Exercise requirements -> Two lines below mark the span: the one containing "The image size" and the one containing "Task: Open the Project view dropdown arrow". Set down both, plus every line between, exactly as they stand, and nothing else.

*** Data under study ***

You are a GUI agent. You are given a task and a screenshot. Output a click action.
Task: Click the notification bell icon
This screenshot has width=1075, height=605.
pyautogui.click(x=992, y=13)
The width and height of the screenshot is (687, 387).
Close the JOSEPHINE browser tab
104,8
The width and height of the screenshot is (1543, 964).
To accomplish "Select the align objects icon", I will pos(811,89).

*** End of Data under study ***
*** Data under study ***

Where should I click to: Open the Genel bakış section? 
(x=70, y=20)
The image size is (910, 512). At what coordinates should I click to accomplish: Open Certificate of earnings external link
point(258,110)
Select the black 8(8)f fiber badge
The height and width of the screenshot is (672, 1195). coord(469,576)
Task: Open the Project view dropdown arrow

*** End of Data under study ***
*** Data under study ***

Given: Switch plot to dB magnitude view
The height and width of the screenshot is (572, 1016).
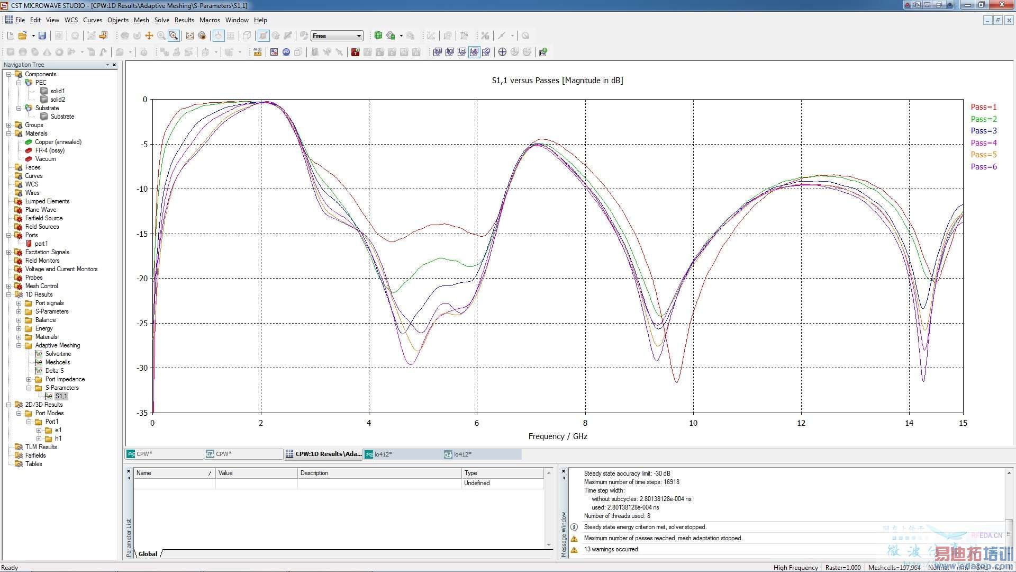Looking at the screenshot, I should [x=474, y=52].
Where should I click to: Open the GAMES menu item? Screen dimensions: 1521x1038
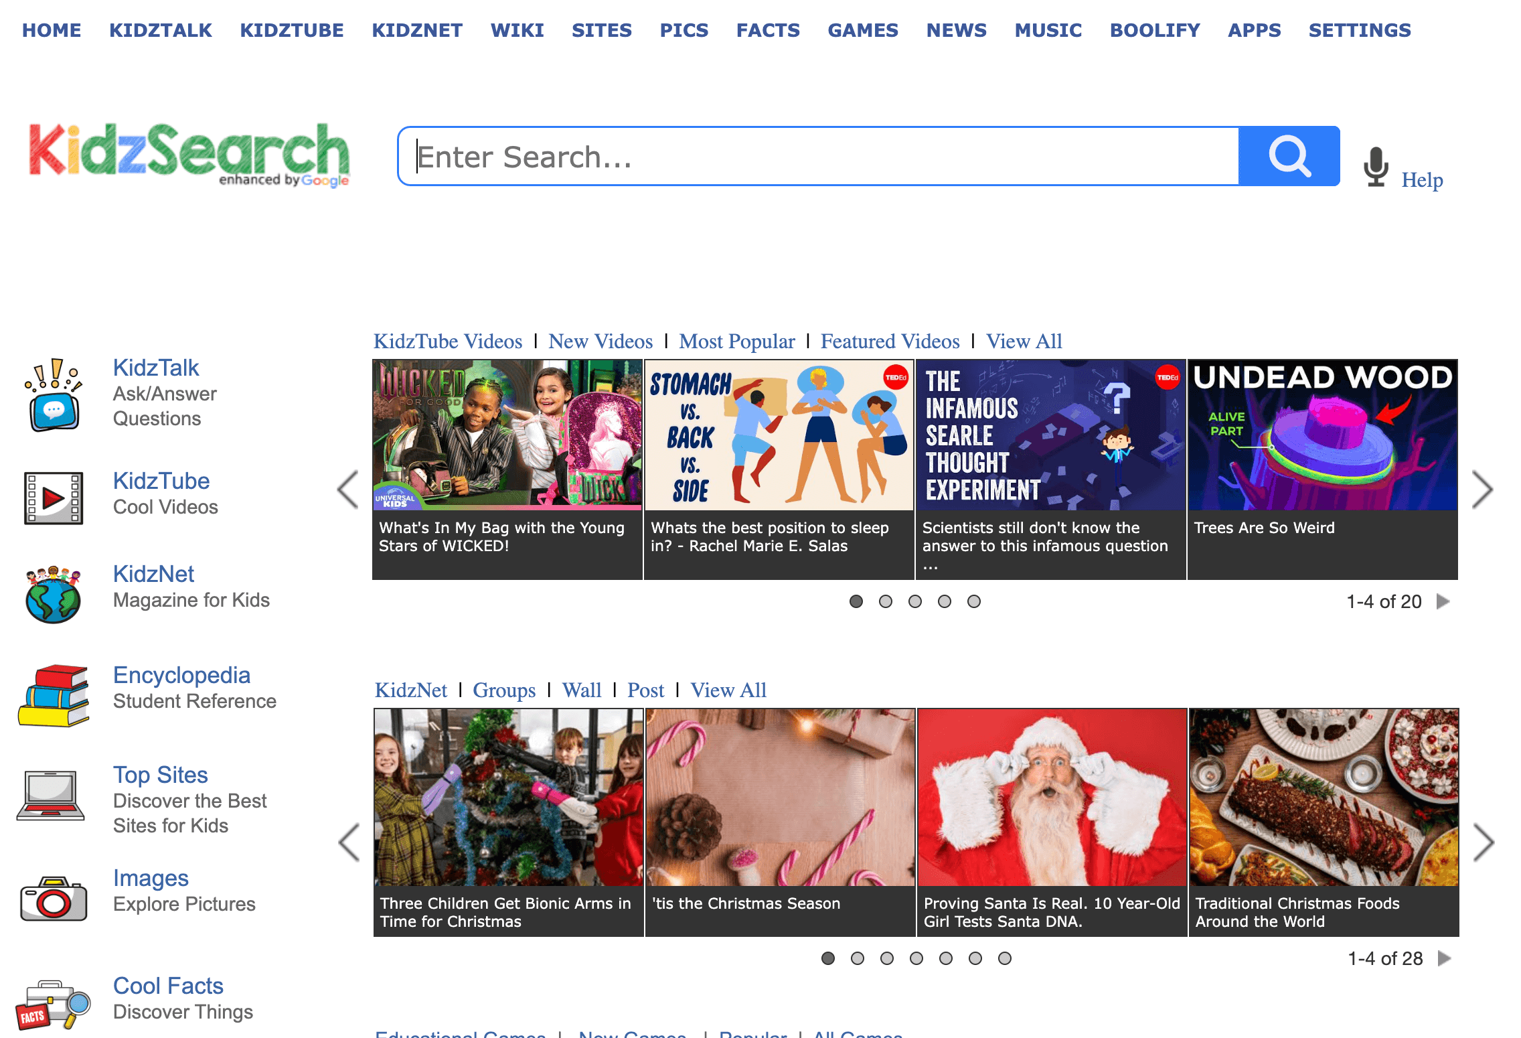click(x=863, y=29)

*** End of Data under study ***

Answer to this exercise ->
The image size is (910, 512). At what coordinates should I click to accomplish: Open Certificate of earnings external link
point(258,110)
Select the black 8(8)f fiber badge
The height and width of the screenshot is (672, 1195). coord(469,576)
Task: Open the Project view dropdown arrow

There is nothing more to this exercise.